Activity - Among the entries below, which lines include the string "Uncheck"? Show each one.

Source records
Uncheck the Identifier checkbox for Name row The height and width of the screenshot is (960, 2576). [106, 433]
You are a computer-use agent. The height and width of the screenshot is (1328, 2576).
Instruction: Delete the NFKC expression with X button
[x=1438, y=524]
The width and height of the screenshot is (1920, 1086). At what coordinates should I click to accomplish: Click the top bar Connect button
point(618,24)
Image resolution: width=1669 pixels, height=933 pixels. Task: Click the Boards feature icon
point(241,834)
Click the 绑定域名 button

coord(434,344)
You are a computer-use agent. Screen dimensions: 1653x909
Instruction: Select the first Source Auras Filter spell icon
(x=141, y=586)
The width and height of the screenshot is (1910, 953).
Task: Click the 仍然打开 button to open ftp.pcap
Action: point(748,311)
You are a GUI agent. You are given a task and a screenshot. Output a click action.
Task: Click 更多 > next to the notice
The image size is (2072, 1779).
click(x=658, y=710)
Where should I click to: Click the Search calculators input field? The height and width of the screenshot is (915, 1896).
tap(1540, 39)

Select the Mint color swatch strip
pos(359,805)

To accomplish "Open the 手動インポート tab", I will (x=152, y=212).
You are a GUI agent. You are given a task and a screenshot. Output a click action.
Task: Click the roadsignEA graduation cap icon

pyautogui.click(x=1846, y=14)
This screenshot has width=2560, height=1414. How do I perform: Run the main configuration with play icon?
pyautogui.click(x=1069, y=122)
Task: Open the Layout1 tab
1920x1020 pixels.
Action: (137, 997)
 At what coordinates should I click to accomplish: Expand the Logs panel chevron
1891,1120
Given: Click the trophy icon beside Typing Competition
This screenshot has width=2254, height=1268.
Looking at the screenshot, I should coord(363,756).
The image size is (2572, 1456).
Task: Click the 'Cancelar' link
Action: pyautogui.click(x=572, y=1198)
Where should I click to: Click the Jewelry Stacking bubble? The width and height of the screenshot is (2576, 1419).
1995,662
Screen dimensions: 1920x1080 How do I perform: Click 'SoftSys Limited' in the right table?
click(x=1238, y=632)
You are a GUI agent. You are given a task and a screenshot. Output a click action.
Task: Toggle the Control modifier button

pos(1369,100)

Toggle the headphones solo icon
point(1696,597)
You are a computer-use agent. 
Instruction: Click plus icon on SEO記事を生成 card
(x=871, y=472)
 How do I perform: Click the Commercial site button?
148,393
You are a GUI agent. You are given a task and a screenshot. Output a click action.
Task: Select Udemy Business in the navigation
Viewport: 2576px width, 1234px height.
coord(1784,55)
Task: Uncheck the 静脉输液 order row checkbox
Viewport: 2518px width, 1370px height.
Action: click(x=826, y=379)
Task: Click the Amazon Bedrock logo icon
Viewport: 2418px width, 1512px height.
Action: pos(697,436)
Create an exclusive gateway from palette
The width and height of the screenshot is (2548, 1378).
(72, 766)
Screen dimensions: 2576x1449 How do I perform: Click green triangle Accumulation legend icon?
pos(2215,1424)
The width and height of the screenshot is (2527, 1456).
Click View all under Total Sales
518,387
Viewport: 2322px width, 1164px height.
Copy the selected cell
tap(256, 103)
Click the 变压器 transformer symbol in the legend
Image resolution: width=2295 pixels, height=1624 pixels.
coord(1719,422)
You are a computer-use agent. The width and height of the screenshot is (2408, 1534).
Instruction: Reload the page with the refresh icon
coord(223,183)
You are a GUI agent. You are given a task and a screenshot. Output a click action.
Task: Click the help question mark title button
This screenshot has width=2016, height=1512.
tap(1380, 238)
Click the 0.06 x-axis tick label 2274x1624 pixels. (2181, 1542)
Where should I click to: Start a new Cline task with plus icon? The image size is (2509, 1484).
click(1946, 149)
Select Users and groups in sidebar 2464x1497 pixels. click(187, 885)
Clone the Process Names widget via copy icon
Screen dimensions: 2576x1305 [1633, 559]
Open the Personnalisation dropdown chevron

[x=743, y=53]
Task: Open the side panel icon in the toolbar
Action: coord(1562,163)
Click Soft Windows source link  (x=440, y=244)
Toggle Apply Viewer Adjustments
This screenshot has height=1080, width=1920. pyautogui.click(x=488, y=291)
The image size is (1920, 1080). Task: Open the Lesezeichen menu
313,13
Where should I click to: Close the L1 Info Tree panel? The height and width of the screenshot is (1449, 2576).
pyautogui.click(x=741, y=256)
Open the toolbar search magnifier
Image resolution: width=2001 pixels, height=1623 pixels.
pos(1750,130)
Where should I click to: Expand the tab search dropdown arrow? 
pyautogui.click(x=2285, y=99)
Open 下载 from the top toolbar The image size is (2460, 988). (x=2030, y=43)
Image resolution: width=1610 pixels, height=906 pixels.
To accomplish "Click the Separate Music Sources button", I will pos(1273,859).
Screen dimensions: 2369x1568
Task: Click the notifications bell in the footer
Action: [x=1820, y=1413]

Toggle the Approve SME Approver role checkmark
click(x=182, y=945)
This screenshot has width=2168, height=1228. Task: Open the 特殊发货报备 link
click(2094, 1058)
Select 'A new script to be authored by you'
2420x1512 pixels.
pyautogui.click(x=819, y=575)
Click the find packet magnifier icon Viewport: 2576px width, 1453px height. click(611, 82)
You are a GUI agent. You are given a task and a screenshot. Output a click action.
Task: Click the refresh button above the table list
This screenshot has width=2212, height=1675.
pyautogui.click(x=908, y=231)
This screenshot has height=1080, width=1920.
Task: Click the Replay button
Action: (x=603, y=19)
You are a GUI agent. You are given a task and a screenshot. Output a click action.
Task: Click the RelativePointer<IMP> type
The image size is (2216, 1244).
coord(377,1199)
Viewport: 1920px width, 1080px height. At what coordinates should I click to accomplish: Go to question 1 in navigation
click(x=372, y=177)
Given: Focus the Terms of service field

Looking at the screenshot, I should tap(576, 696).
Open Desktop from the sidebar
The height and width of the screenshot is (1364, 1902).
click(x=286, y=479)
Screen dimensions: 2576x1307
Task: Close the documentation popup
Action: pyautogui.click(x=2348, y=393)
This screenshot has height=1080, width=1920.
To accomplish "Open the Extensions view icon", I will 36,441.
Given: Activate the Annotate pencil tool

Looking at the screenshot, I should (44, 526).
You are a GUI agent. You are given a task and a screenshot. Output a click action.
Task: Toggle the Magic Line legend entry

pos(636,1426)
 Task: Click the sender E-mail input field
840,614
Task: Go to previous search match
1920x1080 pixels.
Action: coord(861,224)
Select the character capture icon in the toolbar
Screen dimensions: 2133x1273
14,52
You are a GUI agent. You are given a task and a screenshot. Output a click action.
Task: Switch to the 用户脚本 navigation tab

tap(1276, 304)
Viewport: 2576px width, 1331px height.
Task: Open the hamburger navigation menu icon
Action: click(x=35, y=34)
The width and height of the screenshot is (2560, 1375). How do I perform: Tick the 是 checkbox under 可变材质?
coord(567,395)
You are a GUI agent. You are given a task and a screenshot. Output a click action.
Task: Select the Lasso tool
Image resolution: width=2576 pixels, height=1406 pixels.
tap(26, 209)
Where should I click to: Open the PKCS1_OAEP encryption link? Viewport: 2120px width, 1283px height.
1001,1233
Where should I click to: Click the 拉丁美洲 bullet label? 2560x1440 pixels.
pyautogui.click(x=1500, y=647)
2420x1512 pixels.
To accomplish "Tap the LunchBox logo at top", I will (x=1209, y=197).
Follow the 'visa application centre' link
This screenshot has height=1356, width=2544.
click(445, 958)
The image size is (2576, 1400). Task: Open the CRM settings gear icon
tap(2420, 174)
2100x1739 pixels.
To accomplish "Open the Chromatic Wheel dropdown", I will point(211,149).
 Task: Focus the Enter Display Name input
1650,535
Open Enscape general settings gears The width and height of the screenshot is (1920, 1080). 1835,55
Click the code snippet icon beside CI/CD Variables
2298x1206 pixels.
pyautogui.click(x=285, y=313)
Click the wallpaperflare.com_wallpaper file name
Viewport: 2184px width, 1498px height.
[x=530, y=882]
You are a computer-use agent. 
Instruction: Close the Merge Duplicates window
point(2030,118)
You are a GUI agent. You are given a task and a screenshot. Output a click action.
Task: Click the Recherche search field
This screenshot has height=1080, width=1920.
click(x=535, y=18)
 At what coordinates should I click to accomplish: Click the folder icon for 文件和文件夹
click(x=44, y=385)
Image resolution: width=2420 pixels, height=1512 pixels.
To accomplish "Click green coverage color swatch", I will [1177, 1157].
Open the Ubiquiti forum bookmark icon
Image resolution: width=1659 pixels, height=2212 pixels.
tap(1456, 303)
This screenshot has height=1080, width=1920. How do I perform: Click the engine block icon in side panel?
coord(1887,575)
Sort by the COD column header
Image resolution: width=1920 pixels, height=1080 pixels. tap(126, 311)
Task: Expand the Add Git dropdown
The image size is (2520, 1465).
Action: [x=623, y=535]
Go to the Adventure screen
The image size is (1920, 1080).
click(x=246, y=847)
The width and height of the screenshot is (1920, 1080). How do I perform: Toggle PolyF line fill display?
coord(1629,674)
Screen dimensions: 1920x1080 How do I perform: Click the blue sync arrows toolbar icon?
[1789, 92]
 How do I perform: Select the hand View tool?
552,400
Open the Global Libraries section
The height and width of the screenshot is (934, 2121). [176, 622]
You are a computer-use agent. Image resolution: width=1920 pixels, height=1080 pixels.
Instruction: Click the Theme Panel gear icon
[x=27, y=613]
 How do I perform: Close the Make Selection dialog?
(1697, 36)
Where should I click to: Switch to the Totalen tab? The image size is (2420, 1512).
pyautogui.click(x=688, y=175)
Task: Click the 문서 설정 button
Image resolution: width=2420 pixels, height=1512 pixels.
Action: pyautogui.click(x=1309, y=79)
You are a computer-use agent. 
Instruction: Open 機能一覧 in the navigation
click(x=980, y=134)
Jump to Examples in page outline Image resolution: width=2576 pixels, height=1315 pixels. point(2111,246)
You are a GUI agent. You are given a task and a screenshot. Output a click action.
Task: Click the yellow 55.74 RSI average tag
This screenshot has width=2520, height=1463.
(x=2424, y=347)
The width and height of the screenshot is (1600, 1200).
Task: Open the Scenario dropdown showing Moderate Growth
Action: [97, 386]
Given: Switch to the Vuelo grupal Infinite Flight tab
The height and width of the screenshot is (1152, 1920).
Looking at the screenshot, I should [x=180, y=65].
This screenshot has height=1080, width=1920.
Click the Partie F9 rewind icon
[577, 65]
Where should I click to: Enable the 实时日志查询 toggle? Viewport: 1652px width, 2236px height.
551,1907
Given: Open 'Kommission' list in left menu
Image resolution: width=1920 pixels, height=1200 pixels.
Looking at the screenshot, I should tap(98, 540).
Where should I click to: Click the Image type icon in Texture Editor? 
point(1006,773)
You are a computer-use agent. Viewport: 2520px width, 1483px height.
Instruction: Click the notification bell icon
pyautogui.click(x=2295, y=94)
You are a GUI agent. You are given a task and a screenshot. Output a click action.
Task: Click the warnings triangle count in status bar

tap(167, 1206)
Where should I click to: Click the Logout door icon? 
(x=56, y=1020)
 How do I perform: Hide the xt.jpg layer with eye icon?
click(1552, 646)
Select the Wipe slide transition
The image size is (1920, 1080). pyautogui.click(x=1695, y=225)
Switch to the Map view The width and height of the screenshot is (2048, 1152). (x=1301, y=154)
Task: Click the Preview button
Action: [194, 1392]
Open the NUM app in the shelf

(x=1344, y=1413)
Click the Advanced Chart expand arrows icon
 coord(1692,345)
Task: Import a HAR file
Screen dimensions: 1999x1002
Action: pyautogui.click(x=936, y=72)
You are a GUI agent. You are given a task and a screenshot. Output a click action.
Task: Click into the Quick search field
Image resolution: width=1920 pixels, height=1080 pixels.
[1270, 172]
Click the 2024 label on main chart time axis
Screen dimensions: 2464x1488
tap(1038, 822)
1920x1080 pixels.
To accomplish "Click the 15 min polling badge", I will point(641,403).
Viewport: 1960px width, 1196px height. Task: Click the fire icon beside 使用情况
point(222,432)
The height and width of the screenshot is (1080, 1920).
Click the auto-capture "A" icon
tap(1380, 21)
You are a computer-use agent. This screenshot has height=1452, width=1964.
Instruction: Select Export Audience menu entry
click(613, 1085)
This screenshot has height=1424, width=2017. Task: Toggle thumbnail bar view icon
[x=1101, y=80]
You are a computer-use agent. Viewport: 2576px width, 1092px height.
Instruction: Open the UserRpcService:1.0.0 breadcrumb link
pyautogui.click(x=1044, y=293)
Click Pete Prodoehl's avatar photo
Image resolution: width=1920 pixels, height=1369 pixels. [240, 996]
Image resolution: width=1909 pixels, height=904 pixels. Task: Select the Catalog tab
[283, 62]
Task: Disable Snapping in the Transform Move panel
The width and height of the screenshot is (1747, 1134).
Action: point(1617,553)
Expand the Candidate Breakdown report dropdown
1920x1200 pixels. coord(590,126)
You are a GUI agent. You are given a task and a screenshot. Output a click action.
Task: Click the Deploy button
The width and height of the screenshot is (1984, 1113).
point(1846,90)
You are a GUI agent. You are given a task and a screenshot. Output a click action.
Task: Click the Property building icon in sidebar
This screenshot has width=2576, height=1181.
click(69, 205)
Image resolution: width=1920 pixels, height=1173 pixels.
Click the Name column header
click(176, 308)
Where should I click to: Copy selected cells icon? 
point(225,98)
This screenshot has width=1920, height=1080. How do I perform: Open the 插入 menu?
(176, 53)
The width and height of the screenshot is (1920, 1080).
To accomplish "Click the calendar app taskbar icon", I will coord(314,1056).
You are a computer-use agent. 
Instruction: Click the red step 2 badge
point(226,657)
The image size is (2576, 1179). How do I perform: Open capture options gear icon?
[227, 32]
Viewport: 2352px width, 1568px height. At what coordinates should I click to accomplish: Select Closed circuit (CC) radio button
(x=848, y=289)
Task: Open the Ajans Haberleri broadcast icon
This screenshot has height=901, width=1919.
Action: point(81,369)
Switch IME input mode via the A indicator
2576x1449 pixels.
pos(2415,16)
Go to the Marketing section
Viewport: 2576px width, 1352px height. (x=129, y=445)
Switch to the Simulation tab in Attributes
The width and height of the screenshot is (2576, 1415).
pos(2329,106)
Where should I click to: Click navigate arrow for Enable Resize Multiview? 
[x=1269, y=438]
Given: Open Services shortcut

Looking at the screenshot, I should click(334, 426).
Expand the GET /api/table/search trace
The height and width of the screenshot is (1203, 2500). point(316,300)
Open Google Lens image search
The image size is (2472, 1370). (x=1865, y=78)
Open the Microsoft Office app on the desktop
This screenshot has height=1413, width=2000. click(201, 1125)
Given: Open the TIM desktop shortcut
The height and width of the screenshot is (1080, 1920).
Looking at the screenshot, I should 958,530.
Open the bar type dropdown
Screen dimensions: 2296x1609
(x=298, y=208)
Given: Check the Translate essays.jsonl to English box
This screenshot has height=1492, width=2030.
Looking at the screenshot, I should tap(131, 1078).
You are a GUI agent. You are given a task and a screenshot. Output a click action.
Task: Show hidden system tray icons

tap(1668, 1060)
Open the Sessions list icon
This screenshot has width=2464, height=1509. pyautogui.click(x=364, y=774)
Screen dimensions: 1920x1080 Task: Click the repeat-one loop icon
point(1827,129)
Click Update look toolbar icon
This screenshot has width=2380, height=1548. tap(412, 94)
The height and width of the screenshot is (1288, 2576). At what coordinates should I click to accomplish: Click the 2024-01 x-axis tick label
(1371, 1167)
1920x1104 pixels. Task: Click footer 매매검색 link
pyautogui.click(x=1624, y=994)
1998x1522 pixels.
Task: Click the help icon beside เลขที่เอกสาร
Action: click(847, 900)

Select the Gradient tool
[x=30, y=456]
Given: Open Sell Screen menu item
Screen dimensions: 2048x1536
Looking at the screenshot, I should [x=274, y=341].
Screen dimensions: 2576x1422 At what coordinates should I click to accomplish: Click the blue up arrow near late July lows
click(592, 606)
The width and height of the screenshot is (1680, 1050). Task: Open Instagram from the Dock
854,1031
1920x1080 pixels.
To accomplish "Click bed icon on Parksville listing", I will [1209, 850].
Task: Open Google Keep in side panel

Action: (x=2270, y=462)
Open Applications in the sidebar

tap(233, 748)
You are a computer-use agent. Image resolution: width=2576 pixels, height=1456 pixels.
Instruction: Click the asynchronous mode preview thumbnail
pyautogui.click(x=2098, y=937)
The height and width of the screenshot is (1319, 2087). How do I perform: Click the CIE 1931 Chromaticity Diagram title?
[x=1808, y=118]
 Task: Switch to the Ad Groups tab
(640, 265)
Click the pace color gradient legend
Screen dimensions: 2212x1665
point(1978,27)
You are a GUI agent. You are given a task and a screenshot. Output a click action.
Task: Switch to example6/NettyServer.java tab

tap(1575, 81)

Output for this exercise -
Uncheck the Identifier checkbox for Name row The height and width of the screenshot is (960, 2576). [106, 433]
Task: Uncheck the 静脉输液 order row checkbox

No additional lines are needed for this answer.